▶ **EXERCISE OBJECTIVE**
Copy the listing word for word, starting at the line that contains "You are a computer-use agent." and continuing through the end of the listing, with that line included. Leave the pictures out.

(Records taken from a collection)
══════

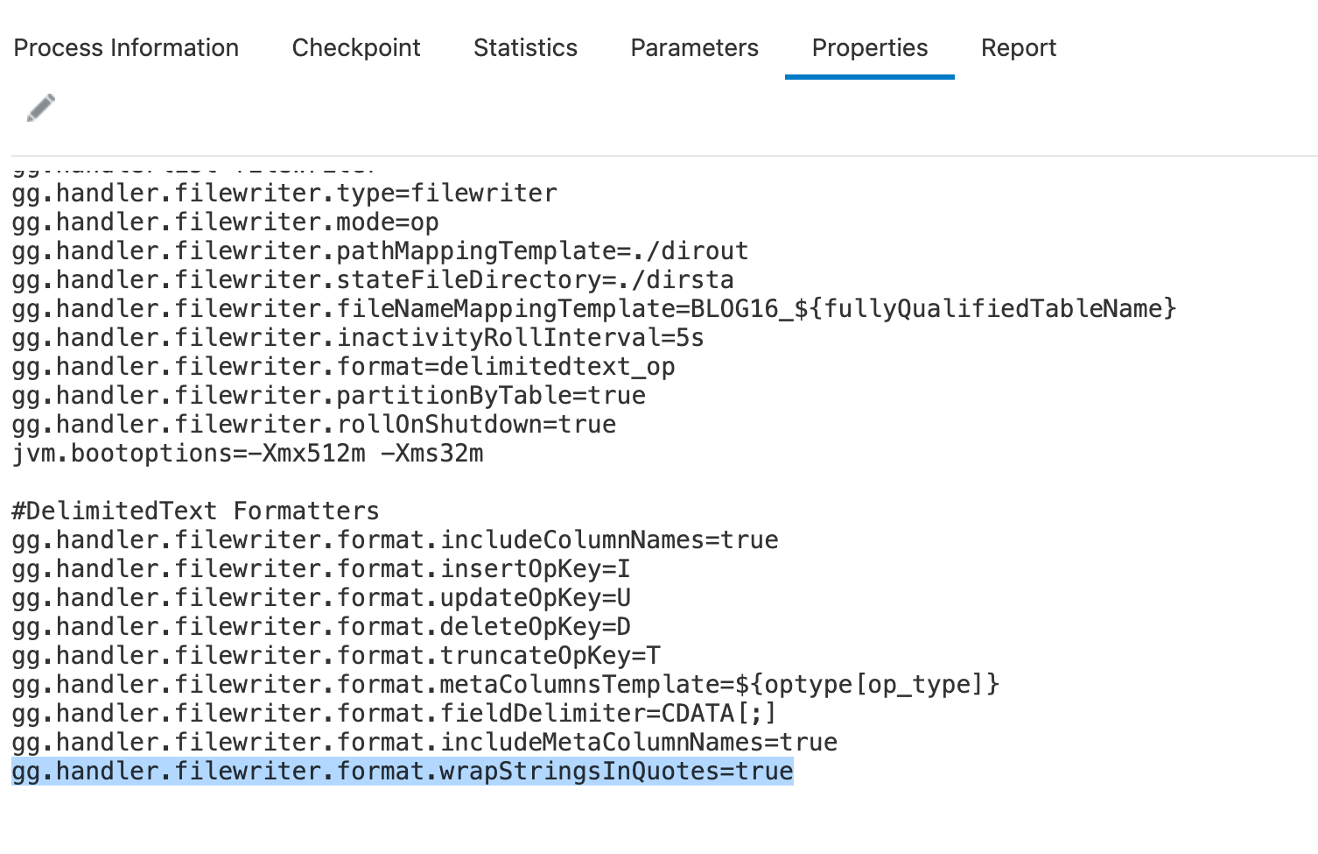
Task: Click the pencil edit properties icon
Action: tap(41, 108)
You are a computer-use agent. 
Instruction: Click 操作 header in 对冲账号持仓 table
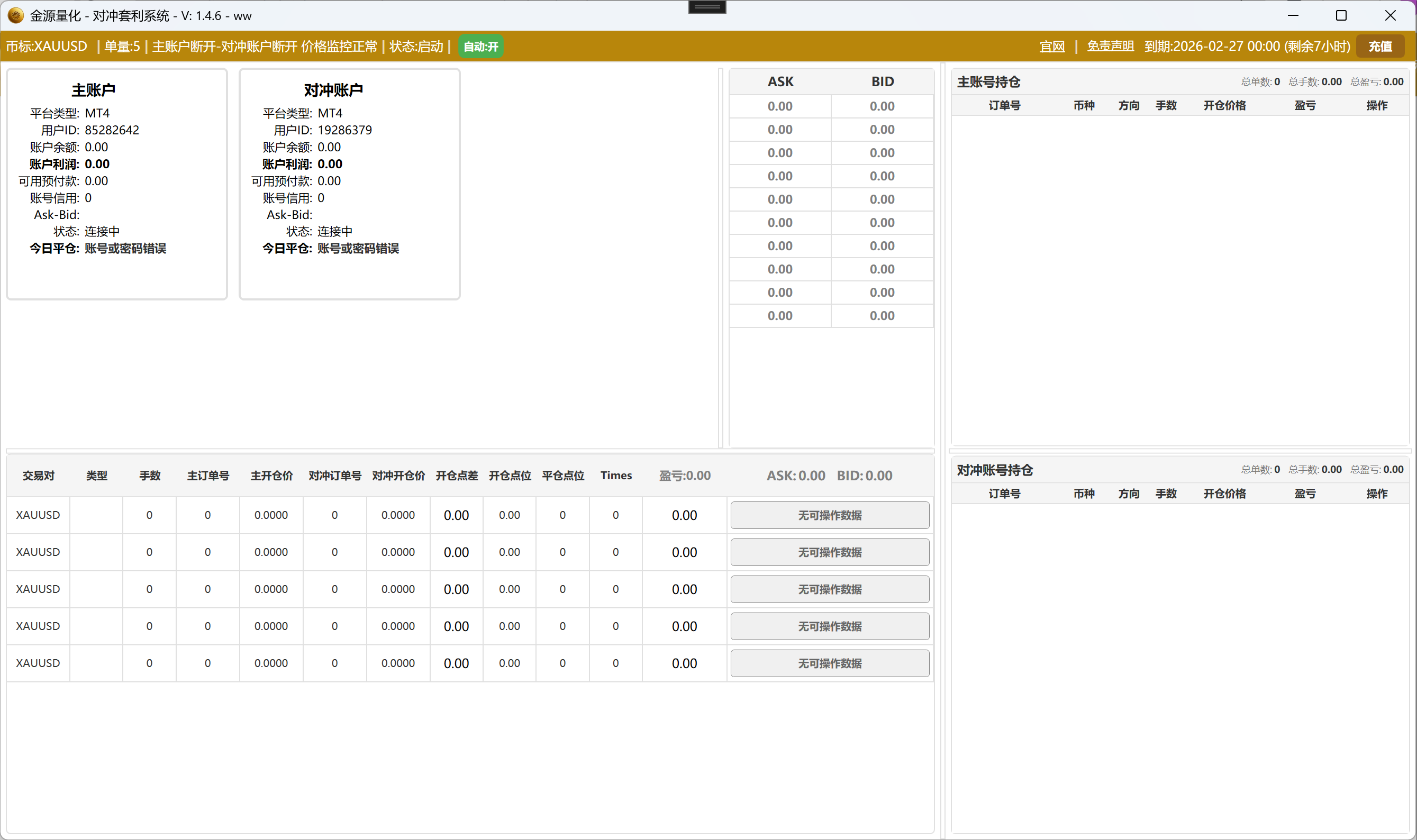coord(1376,494)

══════

▶ **RESULT OF THE EXERCISE**
You are a computer-use agent. 
Instruction: Click 操作 header in 对冲账号持仓 table
coord(1376,494)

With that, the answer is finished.